Public health officials have repeatedly said that there is no safe level of lead in a child’s blood and that lead exposure can seriously affect the IQ and attention span of children, as well as cause other problems. But the new study adds another layer of evidence to what many scientists have long suspected – that environmental exposures to lead not only risk an array of physical, behavioral and cognitive problems but can change the very trajectory of a child’s life.
It also raises questions about how best to respond to catastrophes such as the water crisis in Flint, Mich., in which thousands of young children were exposed for months to lead-tainted water. Although many of those children are eligible for a range of interventions, including nutritional and educational programs, Reuben and his co-authors note that short-lived public responses may not be enough given the potential lifelong effects.
“The thing that surprised me is that the impairment you experience once exposed to lead doesn’t go away,” Reuben said. “Even mild cognitive impairment really seemed to have a knock-on effect to the social trajectories people’s lives took. We know from other studies that even small changes in IQ can have large implications for earnings potential and wealth over time.”
Flint is not New Zealand, of course. And the 1970s were a different era for widespread lead exposures. At the time, for instance, New Zealand had among the highest lead-in-gasoline levels in the developed world, meaning children at all levels of society, rich and poor, were likely to be exposed through emissions into the air.
“This cohort in New Zealand, unlike the United States, itself didn’t have a correlation with lead levels and socioeconomic status at the beginning. It was a much more uniform population, a homogeneous population racially, socioeconomically,” said Maitreyi Mazumdar, an assistant professor of neurology at Harvard Medical School, who was not involved in the study.
That meant the correlation between lead and long-term cognitive and socioeconomic consequences was much clearer, she said. In studies in the United States and elsewhere, she noted, it has been difficult to separate out the effects of lead from the effects of poverty, given that lead exposures tend to be more prevalent in poor communities.

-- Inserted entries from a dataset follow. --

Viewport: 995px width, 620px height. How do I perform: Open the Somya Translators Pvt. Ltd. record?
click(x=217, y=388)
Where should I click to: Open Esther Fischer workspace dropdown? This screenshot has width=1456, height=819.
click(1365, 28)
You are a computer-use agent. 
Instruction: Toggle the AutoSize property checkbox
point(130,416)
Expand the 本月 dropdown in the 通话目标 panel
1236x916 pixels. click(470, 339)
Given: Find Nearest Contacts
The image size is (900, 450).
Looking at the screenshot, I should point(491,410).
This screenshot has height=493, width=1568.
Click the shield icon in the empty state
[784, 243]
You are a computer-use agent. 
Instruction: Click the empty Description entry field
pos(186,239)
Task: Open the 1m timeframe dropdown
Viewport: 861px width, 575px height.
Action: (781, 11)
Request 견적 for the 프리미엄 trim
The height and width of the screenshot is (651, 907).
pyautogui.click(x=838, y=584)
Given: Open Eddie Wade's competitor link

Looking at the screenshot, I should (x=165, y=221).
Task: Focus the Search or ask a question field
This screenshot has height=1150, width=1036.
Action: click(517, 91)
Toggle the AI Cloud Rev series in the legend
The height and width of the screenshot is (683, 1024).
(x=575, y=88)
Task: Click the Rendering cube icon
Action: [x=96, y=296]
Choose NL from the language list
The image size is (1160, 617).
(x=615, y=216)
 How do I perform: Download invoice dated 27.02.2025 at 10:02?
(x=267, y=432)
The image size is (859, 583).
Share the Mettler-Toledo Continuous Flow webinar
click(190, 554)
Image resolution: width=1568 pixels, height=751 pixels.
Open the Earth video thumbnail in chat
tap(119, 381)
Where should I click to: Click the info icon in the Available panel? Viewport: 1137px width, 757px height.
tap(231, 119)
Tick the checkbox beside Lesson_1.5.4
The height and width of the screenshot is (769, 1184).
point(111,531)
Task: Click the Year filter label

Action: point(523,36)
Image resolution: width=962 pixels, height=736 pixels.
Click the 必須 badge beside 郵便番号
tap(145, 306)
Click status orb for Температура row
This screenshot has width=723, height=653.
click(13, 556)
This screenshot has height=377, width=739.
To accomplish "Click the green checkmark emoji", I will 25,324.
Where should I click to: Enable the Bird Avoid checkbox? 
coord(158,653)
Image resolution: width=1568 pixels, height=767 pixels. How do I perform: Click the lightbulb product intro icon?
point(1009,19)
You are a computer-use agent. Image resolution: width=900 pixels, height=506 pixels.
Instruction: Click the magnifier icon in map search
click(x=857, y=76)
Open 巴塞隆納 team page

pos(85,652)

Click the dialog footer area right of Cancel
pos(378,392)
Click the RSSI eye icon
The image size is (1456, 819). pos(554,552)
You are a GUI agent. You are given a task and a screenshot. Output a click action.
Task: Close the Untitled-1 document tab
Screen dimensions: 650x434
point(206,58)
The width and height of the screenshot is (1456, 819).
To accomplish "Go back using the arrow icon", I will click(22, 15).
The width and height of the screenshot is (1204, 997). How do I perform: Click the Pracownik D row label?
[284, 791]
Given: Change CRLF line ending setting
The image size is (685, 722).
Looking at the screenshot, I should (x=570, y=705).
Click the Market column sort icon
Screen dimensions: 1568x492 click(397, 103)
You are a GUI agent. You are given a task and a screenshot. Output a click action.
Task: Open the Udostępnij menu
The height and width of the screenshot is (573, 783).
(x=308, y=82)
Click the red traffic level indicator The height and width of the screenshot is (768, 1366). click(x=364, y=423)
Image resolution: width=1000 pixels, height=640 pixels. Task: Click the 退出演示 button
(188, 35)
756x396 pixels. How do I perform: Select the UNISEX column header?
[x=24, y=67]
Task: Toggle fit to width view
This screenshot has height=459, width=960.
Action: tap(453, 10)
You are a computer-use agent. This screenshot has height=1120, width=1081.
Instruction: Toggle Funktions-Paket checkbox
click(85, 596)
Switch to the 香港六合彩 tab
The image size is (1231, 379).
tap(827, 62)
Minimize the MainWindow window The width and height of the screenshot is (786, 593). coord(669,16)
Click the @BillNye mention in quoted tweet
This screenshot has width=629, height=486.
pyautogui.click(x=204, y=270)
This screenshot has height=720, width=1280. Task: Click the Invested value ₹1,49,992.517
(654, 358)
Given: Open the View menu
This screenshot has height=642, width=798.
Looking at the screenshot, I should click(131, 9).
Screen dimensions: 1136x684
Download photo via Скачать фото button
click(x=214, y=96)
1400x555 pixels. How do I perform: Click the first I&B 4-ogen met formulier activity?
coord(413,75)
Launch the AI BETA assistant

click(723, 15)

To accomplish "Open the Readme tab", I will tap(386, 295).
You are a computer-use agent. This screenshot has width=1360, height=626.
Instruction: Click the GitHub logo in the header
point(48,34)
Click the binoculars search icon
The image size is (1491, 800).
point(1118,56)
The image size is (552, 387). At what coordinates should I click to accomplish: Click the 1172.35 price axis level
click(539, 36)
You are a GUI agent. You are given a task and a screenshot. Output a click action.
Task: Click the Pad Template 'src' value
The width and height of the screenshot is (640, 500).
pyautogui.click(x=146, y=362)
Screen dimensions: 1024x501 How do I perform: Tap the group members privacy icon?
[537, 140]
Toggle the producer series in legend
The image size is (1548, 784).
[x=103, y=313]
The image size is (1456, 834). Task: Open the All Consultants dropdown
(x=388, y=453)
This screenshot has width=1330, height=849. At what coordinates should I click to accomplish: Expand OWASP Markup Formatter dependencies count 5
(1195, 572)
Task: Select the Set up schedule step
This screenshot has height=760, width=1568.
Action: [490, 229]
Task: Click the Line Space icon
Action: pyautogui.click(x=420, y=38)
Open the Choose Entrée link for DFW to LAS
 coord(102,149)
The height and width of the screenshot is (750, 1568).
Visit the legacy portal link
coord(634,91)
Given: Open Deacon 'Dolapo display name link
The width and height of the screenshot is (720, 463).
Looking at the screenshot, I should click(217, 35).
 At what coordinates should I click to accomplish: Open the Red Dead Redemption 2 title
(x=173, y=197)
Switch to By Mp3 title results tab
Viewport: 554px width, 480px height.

The latest research “underscores the story of lead is not over,” she said, adding that although lead has long been banned in gasoline, paint and most plumbing fixtures, plenty of threats remain in the United States and particularly in other parts of the world. “This is still a continuing story. There are health effects we need to prepare for.”
The study has clear limitations. The children growing up in 1970s New Zealand likely experienced ongoing lead exposures during childhood, mainly from emissions in the air. The way that affected them over an extended period could differ from the consequences of relatively short but severe exposures, as happened in Flint.
Researchers also had only a snapshot of lead levels from the tests taken when the children were 11, and there was no way to measure their cumulative lead exposures by the time they were 38, Reuben said. In addition, the conclusions were based on only one group of primarily white children in one city, so generalizing the findings to other populations and settings could be problematic.
Still, the findings were stark enough to prompt David C. Bellinger, a professor of environmental health at Harvard, to write in an accompanying JAMA editorial that much more needs to be done to eliminate lead exposures in every form. That includes more stringent lead-abatement efforts, more rigorous screening, more determined cleanup of the “vast reservoirs of lead that remain” in the environment, in everything from paint to plumbing, he said. Bellinger also argues for finding educational interventions to help improve outcomes for lead-exposed children, in the hope that their futures won’t be defined by the environmental threats of their childhood.
“Until these steps are taken, problems such as those in Flint are almost certain to occur periodically,” Bellinger warns. “Children will continue to experience the greatest harm from lead exposure, and disadvantaged children will bear a disproportionate share of the burden.”